Hospices have attempted to provide some types of bereavement follow-up or services, but the quality or standardization of the hospice bereavement follow-up has been lacking. Due to the ad hoc nature of many bereavement services, several studies argue that a more evidence-based and theoretical approach is needed to ensure the more uniform delivery of high quality bereavement care (Yi et al., 2006; Roberts & McGilloway, 2008; Donovan et al., 2015).
Most often, bereavement services delivered as part of hospice or palliative care are provided on an individual basis, such as by telephone or counseling, or in a group setting, such as in a memorial service, widow support groups, or family counseling (Yi et al., 2006; Wilkinson et al., 2007). With the development of new approaches to bereavement support, both psychotherapeutically (e.g., in the detection and intervention for those with intense and debilitating prolonged grief reactions) and technologically (e.g., with the availability of online resources for grievers) there will be a need for more rigorous evaluation of the effectiveness of these approaches.
Traditionally, bereavement follow-up is provided to the caregivers following the death of a patient. However, there has been recognition that preparing family caregivers in advance of an impending death of a loved one may ameliorate the post-loss distress and dislocation. It may also be a way to identify caregivers who are at risk for future maladjustment to the loss (McIlfatrick et al. ,2017). Palliative care’s ability to provide continuity of care from pre-to-post loss may help to prepare the caregiver for their loved one’s approaching death and provide a sense that they have not been abandoned or forgotten by the service after the patient dies (see Persson et al., 2008; McIlfatrick et al., 2017, Prigerson, Jacobs, 2001).
The lack of an evidence-based, standardized protocol for screening caregivers at risk of a difficult bereavement adjustment has impeded progress in the delivery of bereavement care (Wilkinson et al., 2007; Donovan et al., 2015).

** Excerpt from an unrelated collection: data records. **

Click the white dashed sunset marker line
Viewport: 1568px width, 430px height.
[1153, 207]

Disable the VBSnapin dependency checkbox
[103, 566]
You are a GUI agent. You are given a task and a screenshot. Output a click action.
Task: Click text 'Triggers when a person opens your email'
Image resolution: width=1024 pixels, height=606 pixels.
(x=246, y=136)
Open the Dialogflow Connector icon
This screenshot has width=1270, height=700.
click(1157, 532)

There also is a concern that bereavement interventions not inadvertently inflict psychological harm on the bereaved survivor (Jordan & Neimeyer, 2003). Despite the exponential growth in technological applications in the realm of detection and intervention, hospitals and hospices have done remarkably little to capitalize on the potential usefulness of these technologies for improving bereavement diagnosis, support, resources, and care (see the review of Donovan et al., 2015).

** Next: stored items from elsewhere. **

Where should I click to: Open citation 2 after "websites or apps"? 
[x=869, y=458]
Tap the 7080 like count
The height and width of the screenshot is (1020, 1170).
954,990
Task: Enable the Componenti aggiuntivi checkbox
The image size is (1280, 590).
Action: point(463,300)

There is a need for palliative care services to pay closer attention to the psychological needs of family caregivers, and to “caregrieving,” both while the patient is alive and after the patient has died. We believe attention to the detection of those at risk of significant psychological distress post-loss (e.g., of Prolonged Grief Disorder) and leveraging technology to provide greater support for the needs of bereaved survivors of palliative care patients, will reduce the pain and suffering of palliative “caregrievers.” Efforts of palliative care to support the emotional needs of bereaved caregrievers is needed, as is research to determine the effectiveness of these efforts.